Assigned task => Of the lines below, copy those that hold the word "computer".

Material to process =>
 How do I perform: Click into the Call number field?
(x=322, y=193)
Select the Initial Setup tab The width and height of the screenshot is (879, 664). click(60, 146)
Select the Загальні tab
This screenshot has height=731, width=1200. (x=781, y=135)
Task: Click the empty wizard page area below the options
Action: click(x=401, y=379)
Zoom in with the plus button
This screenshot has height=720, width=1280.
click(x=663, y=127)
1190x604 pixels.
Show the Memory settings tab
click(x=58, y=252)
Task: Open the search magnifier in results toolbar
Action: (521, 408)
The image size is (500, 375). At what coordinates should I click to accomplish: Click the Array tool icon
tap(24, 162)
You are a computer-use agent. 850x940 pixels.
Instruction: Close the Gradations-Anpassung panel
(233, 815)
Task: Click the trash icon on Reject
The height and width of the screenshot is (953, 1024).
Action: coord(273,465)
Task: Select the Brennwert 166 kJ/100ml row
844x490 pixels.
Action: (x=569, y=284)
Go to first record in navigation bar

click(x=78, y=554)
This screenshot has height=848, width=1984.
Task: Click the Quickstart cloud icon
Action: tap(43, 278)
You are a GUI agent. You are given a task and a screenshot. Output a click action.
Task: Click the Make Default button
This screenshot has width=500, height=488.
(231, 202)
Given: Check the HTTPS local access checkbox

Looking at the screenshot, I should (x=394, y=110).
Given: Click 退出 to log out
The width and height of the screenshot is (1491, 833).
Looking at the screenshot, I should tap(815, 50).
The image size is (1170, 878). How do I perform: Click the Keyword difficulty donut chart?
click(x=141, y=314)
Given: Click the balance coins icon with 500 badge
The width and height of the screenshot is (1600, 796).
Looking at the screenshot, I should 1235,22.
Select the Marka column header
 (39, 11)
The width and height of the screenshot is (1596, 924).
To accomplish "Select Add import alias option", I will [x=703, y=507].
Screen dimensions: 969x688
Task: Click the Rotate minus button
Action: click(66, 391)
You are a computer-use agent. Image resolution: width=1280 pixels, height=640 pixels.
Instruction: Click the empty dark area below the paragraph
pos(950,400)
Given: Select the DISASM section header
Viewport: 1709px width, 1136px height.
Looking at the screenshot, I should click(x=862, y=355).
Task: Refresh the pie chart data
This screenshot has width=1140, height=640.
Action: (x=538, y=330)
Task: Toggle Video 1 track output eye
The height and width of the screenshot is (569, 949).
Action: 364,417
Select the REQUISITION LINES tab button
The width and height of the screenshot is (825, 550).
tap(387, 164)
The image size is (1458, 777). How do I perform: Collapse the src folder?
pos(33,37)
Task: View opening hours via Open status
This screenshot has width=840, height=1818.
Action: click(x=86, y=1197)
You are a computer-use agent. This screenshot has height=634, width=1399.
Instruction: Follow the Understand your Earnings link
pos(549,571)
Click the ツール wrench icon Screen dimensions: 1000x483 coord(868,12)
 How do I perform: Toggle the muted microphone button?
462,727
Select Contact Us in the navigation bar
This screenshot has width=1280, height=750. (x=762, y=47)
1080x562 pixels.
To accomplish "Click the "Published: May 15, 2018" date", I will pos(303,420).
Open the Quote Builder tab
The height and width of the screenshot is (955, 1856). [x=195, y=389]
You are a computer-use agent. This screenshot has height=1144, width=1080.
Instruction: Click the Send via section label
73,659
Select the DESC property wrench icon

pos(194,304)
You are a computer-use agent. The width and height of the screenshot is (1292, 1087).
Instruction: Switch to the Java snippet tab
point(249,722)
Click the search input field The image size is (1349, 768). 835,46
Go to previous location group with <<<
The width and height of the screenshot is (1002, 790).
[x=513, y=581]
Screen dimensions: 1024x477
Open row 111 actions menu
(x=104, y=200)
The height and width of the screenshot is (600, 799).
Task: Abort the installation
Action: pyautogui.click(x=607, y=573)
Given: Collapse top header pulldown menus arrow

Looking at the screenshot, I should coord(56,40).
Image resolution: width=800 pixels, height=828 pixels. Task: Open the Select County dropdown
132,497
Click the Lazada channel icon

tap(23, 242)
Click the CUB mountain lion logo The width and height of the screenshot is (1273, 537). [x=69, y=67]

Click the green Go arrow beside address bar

Output of the task =>
You are a computer-use agent. 850x940 pixels.
You are a computer-use agent. Image resolution: width=1280 pixels, height=640 pixels.
You are a computer-use agent. This screenshot has height=634, width=1399.
You are a computer-use agent. This screenshot has height=1144, width=1080.
You are a computer-use agent. The width and height of the screenshot is (1292, 1087).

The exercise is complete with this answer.